Drislane Frank W, Lopez Maria R, Blum Andrew S, Schomer Donald L
Department of Neurology, Beth Israel Deaconess Medical Center, Boston, Massachusetts 02215, USA.
J Clin Neurophysiol. 2008 Aug;25(4):181-6. doi: 10.1097/WNP.0b013e31817be70e.

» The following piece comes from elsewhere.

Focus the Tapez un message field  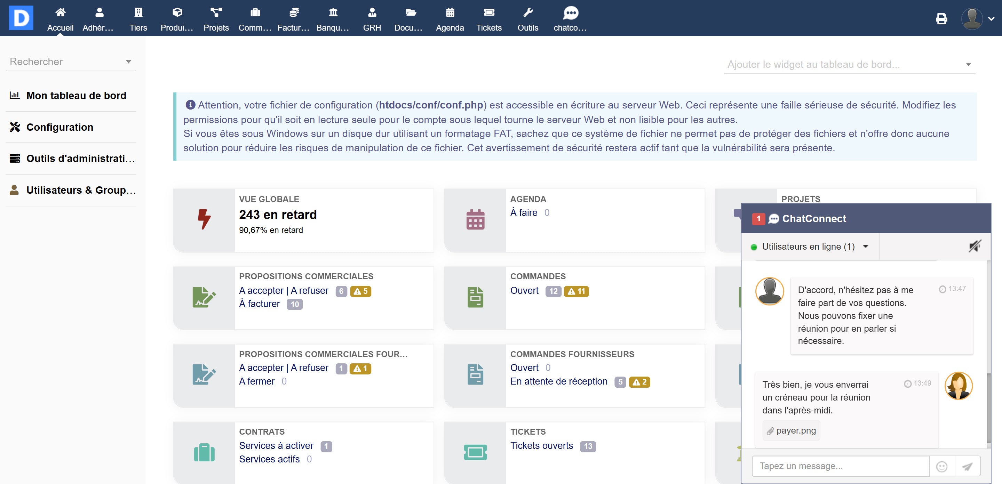tap(840, 466)
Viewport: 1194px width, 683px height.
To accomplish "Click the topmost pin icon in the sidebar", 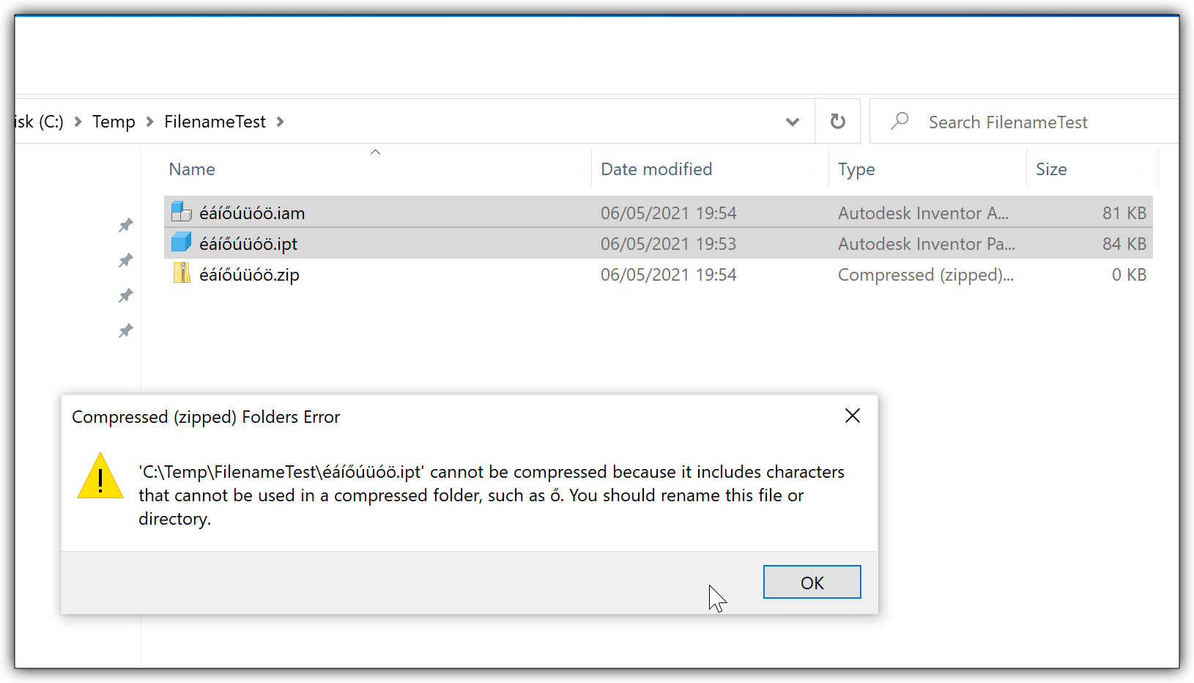I will (x=125, y=225).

Status epilepticus (SE) is not rare in critically ill intensive care unit (ICU) patients, but its diagnosis is often delayed or missed, in part because it is mistaken for other causes of altered mental status. Even once diagnosed, SE in the ICU can be refractory to treatment. We sought to determine the causes, clinical features, and difficulties in diagnosis of SE in the ICU, and the effects of antiepileptic drugs (AEDs) on its course. We reviewed the course of ICU patients with both clinical and EEG evidence of SE, attempting to determine which patients are at risk for unsuspected SE, what was the typical delay in diagnosis, and whether AED treatment made a difference in their clinical courses. By clinical and EEG evidence, 91 ICU patients with SE were identified, all with abnormal mental status: 74 were comatose. Vascular disease (in 24) and anoxia (22) were the most common causes; most had multiple medical problems. Although 76 patients had clinically evident seizures earlier (and 56, clinical SE) only 20 were thought to be in SE at the time of the diagnostic EEG. There was a median delay of 48 hours from clinical deterioration until diagnosis in patients with earlier clinical seizures and 72 hours without seizures. Among the 68 nonanoxic patients treated with AEDs, 38 (56%) seemed to improve in alertness, including 25 who were comatose. Although patients who were stuporous or confused (vs. comatose) improved more often on AEDs, they were less often realized to be in SE before the EEG. Patients with earlier seizures were also more likely to improve, but no more likely to be diagnosed before the EEG. Patients who responded to AEDs were more likely to survive. ICU patients with altered mental status and EEG evidence of SE often have severe medical and surgical illnesses, refractory SE, and a high mortality. The delay to diagnosis is substantial, but a significant subset of patients improves on AEDs once SE is discovered. This diagnosis should be sought more often in ICU patients with abnormal mental status, especially after clinical seizures or SE without full recovery.
癫痫持续状态(SE)在重症监护病房(ICU)的重症患者中并不罕见,但其诊断常常延迟或漏诊,部分原因是它被误诊为其他导致精神状态改变的病因。即便一旦确诊,ICU中的SE对治疗也可能无效。我们试图确定ICU中SE的病因、临床特征、诊断难点以及抗癫痫药物(AEDs)对其病程的影响。我们回顾了有临床和脑电图证据证实为SE的ICU患者的病程,试图确定哪些患者有未被怀疑的SE风险、诊断的典型延迟时间以及AED治疗是否对其临床病程有影响。根据临床和脑电图证据,确定了91例患有SE的ICU患者,他们均有精神状态异常:74例昏迷。血管疾病(24例)和缺氧(22例)是最常见的病因;大多数患者有多种医疗问题。尽管76例患者 earlier(此处原文有误,推测为earlier)有临床明显的癫痫发作(56例为临床SE),但在诊断性脑电图检查时只有20例被认为处于SE状态。有早期临床癫痫发作的患者从临床病情恶化到诊断的中位延迟时间为48小时,无癫痫发作的患者为72小时。在68例接受AED治疗的非缺氧患者中,38例(56%)的警觉性似乎有所改善,其中包括25例昏迷患者。尽管昏睡或意识模糊(与昏迷相比)的患者使用AEDs后改善更为常见,但在脑电图检查前他们较少被意识到处于SE状态。有早期癫痫发作的患者也更有可能改善,但在脑电图检查前被诊断的可能性并不更高。对AEDs有反应的患者存活的可能性更大。有精神状态改变且有脑电图证据证实为SE的ICU患者通常患有严重的内科和外科疾病,SE难治,死亡率高。诊断延迟时间很长,但一旦发现SE,相当一部分患者使用AEDs后会有所改善。对于精神状态异常的ICU患者,尤其是在临床癫痫发作或SE后未完全恢复的情况下,应更频繁地进行此项诊断。